Émigrés : de la Révolution française à la période de la Terreur
Le trésor du Château
Parmi un lot de livres provenant du château historique français d’Ermenonville, un classeur en carton marbré, le dos en parchemin avec le titre EMIGRES en or sur un empiècement en cuir ; à l’intérieur, une collection de feuilles portant l’inscription Décret de la Convention Nationale et des dates allant de octobre 1792 à mars 1794. Une découverte vraiment fascinante : de petits morceaux d’histoire sont arrivés jusqu’à mon bureau. Je les fais passer un par un. Quelqu’un (un membre de la famille propriétaire du château ? Un historien de la Révolution ?) a rassemblé une collection de mesures législatives concernant le thème des émigrés.
Les vagues migratoires pendant la Révolution française
Il est bien connu que pendant la Révolution française, environ 150 000 personnes quittèrent la France : une première vague, à la suite des événements de 1789, était composée principalement de nobles, avec une connotation plus marquée contre-révolutionnaire. La seconde vague, qui commence avec la chute de la Monarchie en 1792 et atteint son apogée pendant la période de la Terreur, concerne toutes les classes sociales en réponse à l’intensification du climat de suspicion et de surveillance qui envahit la France assiégée par la guerre. Nos Décrets s’inscrivent dans ce second contexte.

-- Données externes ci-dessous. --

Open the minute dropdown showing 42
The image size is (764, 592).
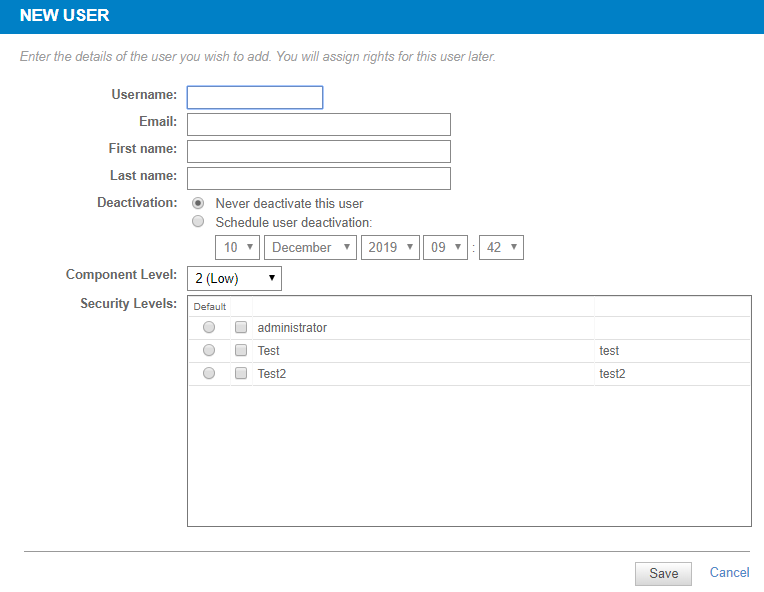pyautogui.click(x=501, y=248)
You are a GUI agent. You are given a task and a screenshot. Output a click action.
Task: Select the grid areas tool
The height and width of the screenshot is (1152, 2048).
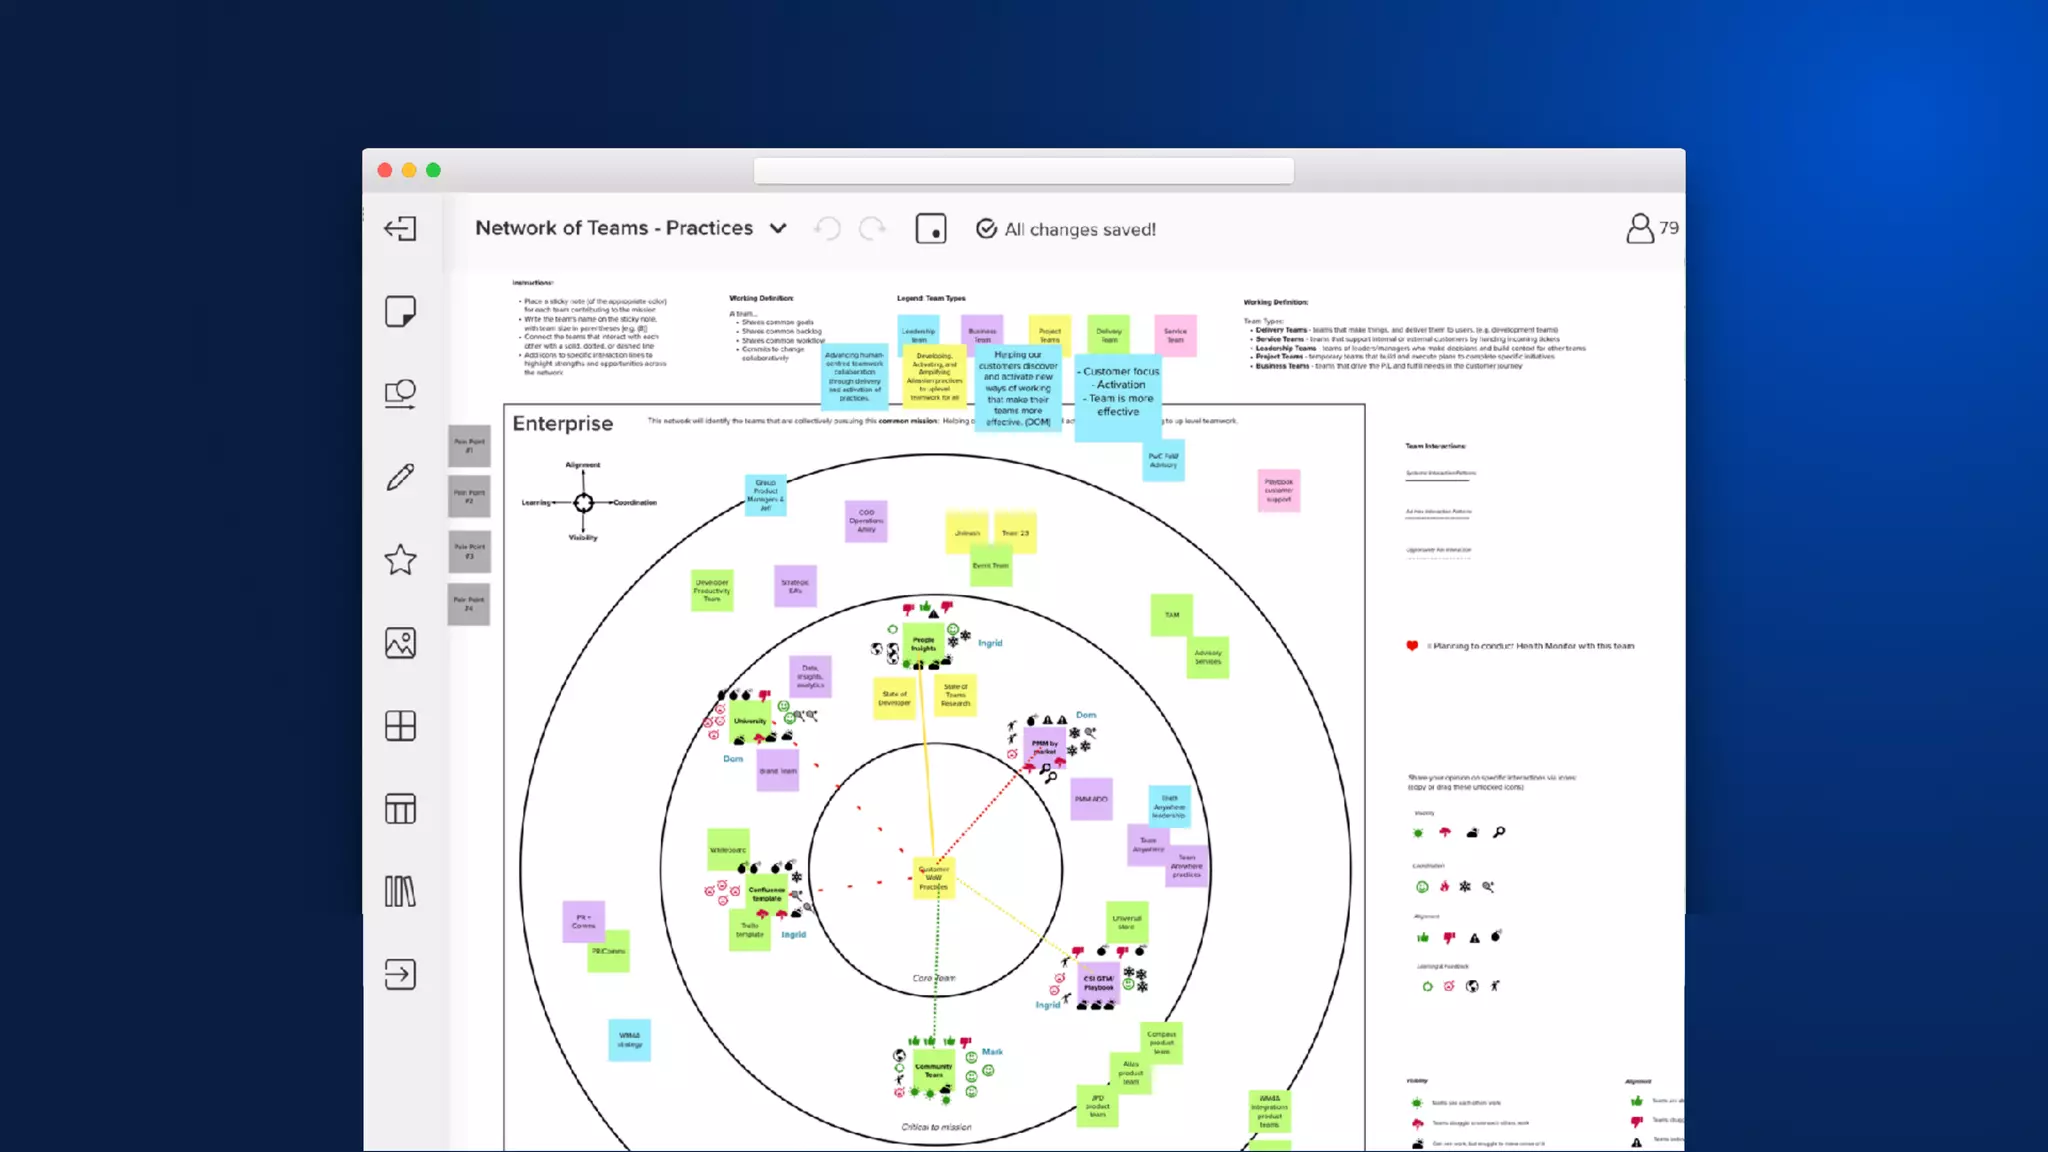click(x=400, y=726)
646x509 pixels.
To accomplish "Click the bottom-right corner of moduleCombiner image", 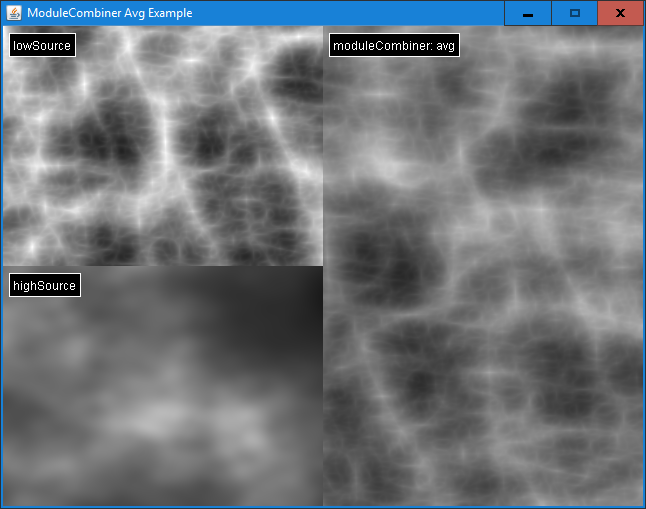I will click(634, 497).
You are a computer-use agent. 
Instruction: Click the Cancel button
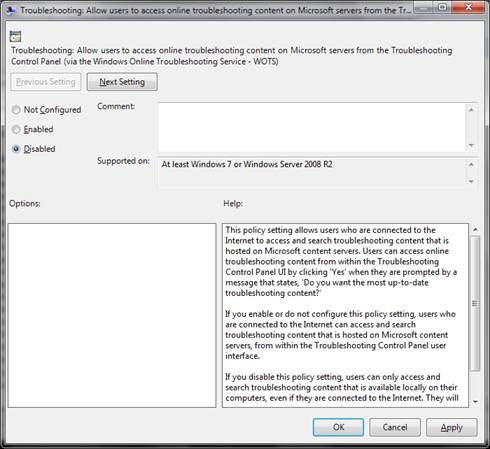pyautogui.click(x=395, y=427)
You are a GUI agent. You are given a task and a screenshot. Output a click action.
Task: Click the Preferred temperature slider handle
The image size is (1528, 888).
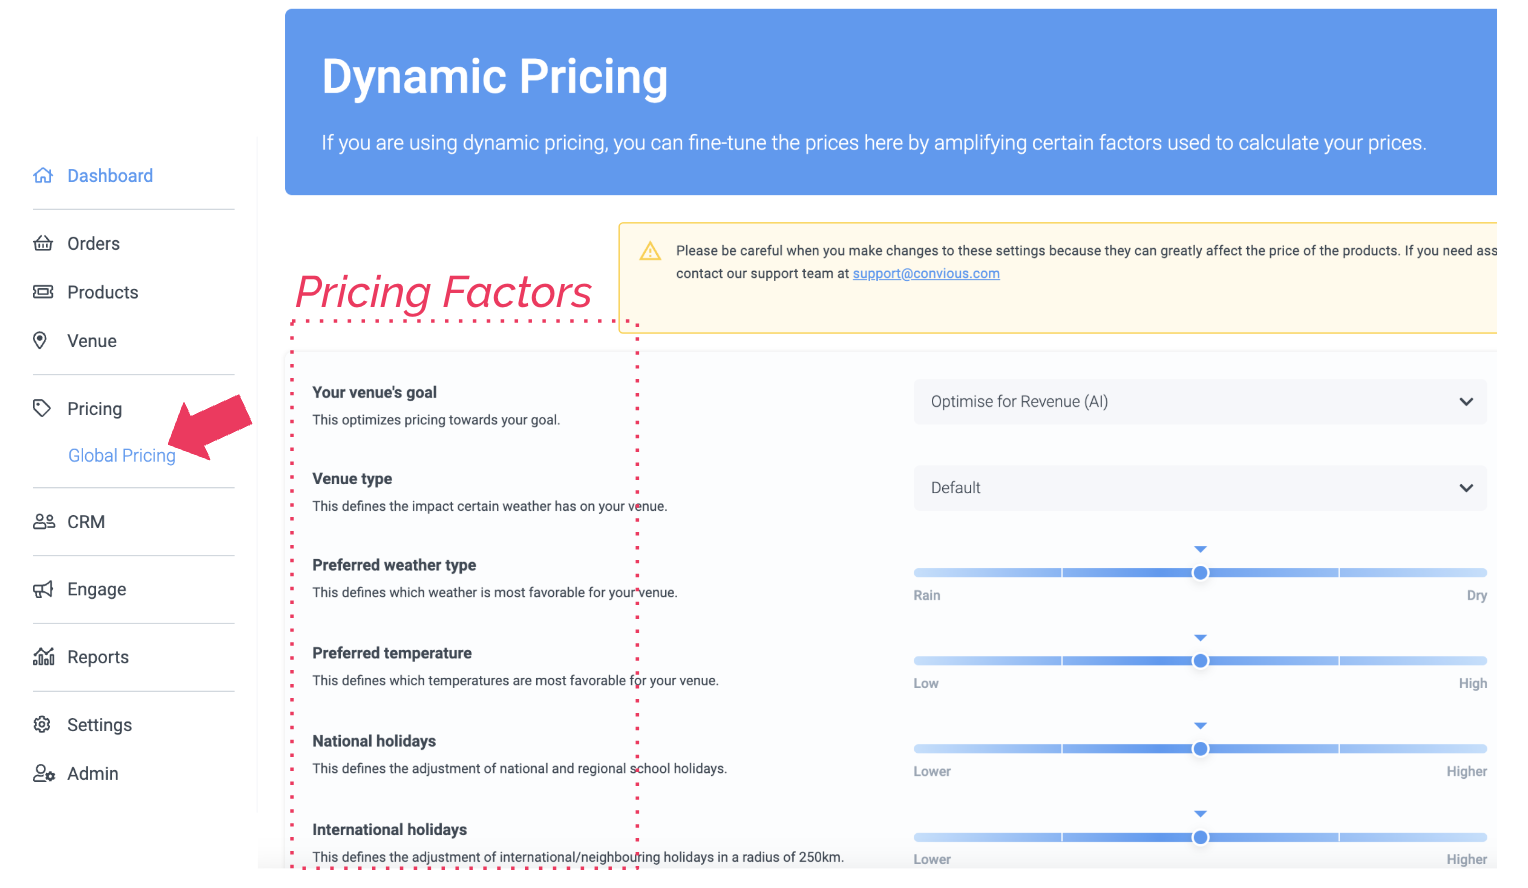pos(1200,661)
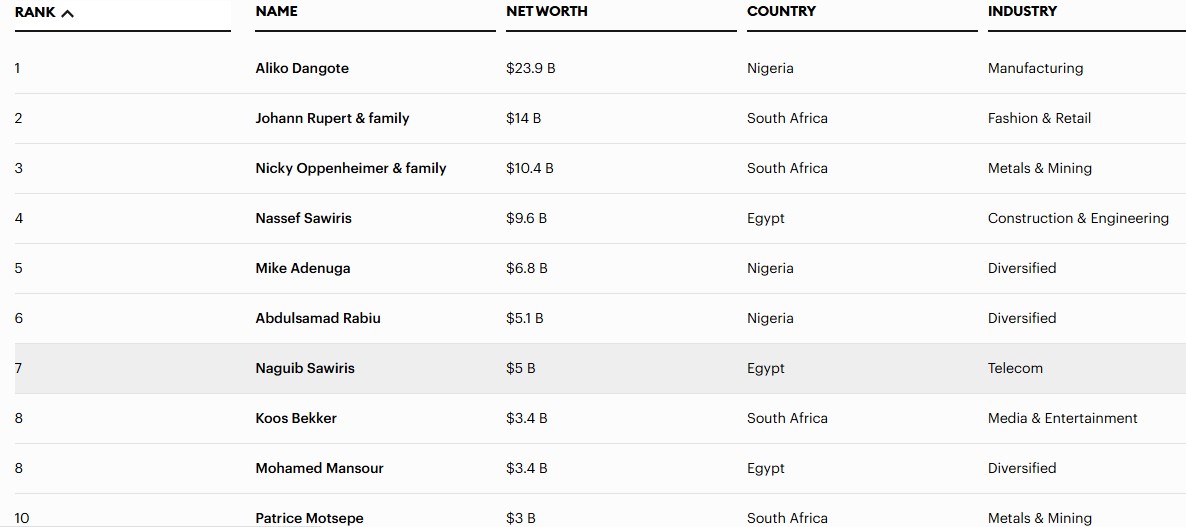The height and width of the screenshot is (527, 1186).
Task: Click Mohamed Mansour's name
Action: click(x=320, y=468)
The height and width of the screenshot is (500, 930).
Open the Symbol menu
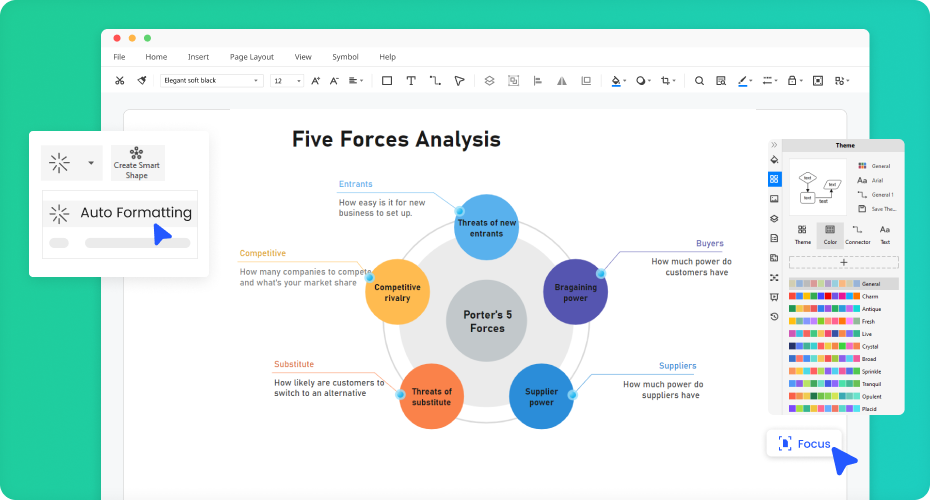tap(345, 57)

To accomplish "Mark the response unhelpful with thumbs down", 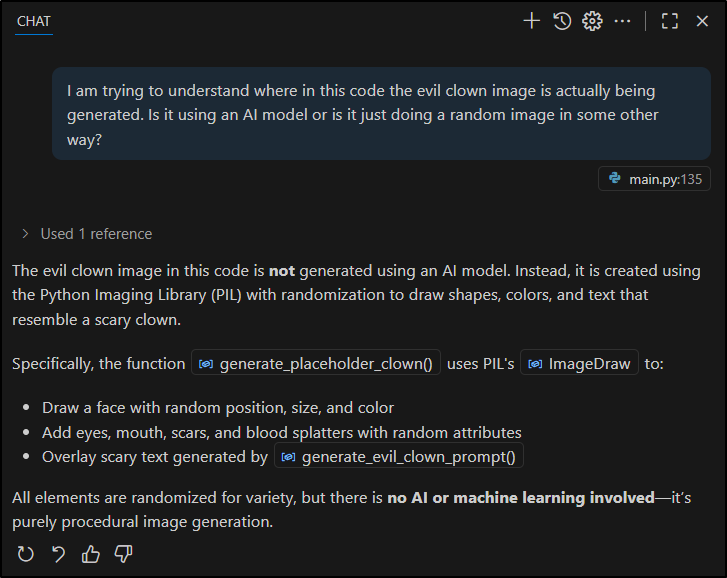I will pos(123,553).
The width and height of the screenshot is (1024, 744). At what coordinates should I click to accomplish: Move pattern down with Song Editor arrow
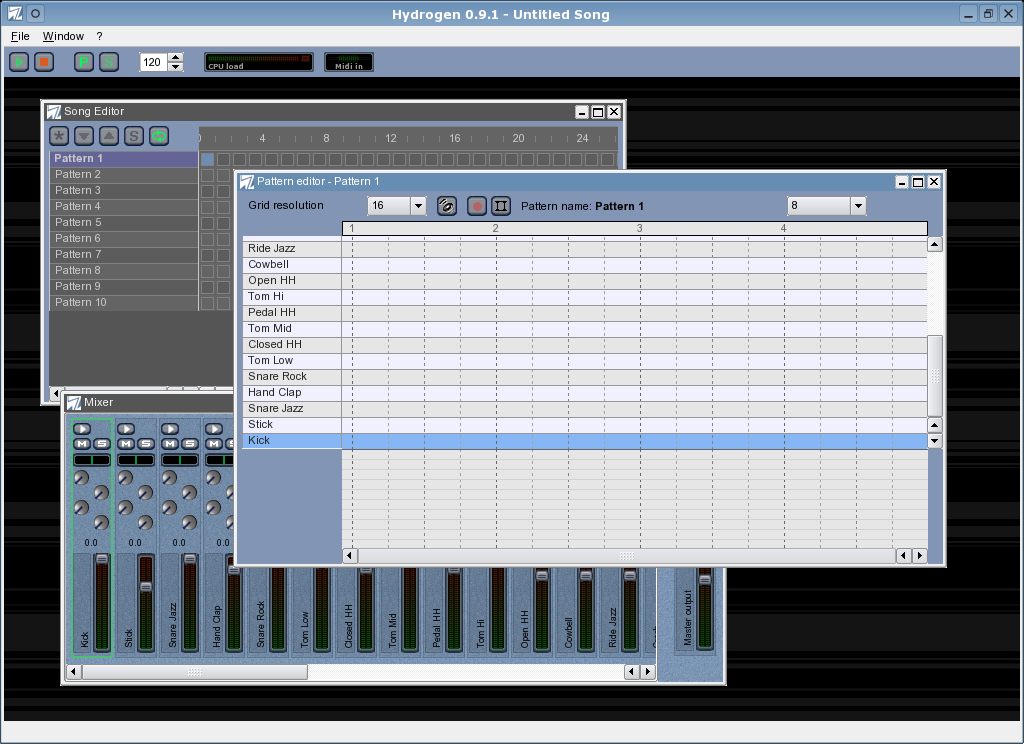84,136
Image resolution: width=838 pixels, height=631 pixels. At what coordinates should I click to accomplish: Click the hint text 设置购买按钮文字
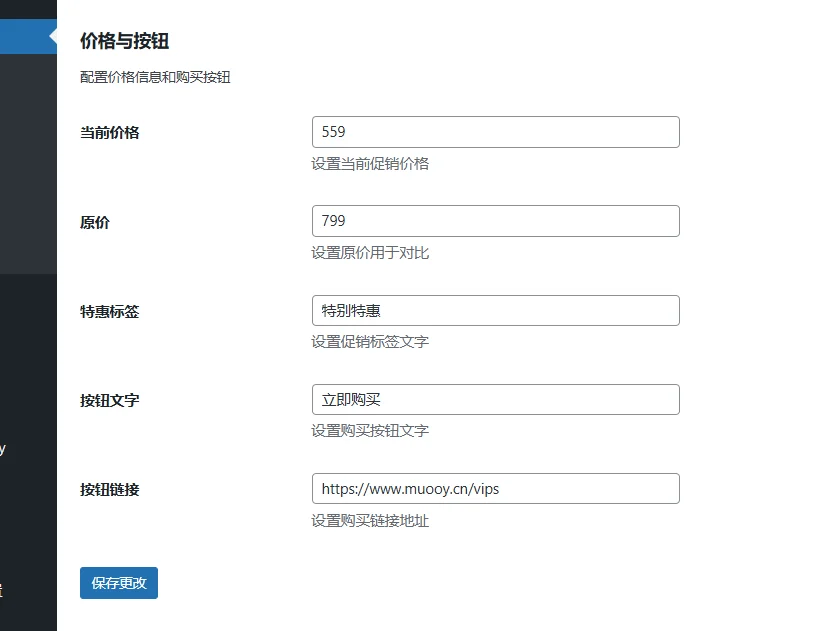[370, 430]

Entre déportation, peines de mort et confiscation des biens
Il est intéressant de suivre le processus de durcissement des mesures judiciaires contre les émigrés ; le 23 octobre 1792 est proclamée la loi perpétuelle pour ceux qui ont quitté le territoire français ; le 26 novembre, il est ordonné la déportation au-delà des frontières pour ceux qui tentent de revenir et pour les détenus dans les villes frontalières : ceux qui tenteront néanmoins de rester sur le territoire français seront punis de mort. Des récompenses sont offertes à ceux qui dénonceront des émigrés cachés, des perquisitions sont ordonnées dans les maisons suspectes. Une grande partie des Décrets concerne les biens laissés en France par ceux qui ont fui : la confiscation devient une grande opportunité pour l’économie de la jeune République engagée dans des guerres aux frontières et contre les rebelles internes. Tous les biens meubles et immeubles de ceux qui sont absents de leur domicile sans justification sont mis en vente; si des épouses, des mères ou des filles sont restées, elles pourront uniquement bénéficier de meubles, de vêtements et de biens personnels.
Châteaux à vendre pour de grands bénéfices
Et non seulement les châteaux abandonnés des émigrés sont saisis : le Décret du 22 octobre 1792 parle explicitement de la vente des meubles du Château des Tuileries, de toutes les résidences royales et des maisons des ordres religieux : une affaire colossale pour les finances de l’État. Les terres laissées en friche sont données en location ou semées par les municipalités, le bois des forêts est vendu au profit de l’État. Le 13 septembre 1793, des mesures sont prises pour permettre aux chefs de famille pauvres et aux veuves présentant un « certificat de civisme en bonne forme » d’acheter des lots de terres confisquées avec des fonds publics. Ce n’est pas le seul témoignage de cette mise en pratique du concept d’égalité : le Décret du 26 Brumaire an II de la Révolution établit que les détenus dans toutes les prisons de la République auront la même nourriture, qui sera frugale : les détenus riches paieront pour les pauvres.
Le Comité de salut public et la période de la Terreur
Un Décret en particulier attire notre attention pour son caractère témoin d’un passage crucial dans l’histoire de la Révolution : promulgué le 18 mars 1793, il porte le titre : “Recensement et liste des anciens châteaux des émigrés ou autres compris parmi les biens nationaux. Rédaction d’un Appel au peuple français. Formation d’un Comité de salut public”. Cette proposition à la Convention est faite par le Comité de défense générale, l’un des nombreux Comités créés pour répondre à la situation chaotique de la politique intérieure et extérieure de la jeune République avec une grande confusion des compétences : « Un Comité de salut public sera formé de manière permanente au sein de l’Assemblée et organisé pour prévenir tous les défis, dissoudre les discordes et établir des communications plus actives de la Convention avec le Comité exécutif ». C’est ici que le Comité de salut public, dirigé par Danton et Robespierre, devient l’instrument principal de la période de la Terreur.
Trois petits fascicules nous mènent ensuite au lieu symbolique de la Révolution, la Bastille. Mais cela, je vous en parlerai une autre fois.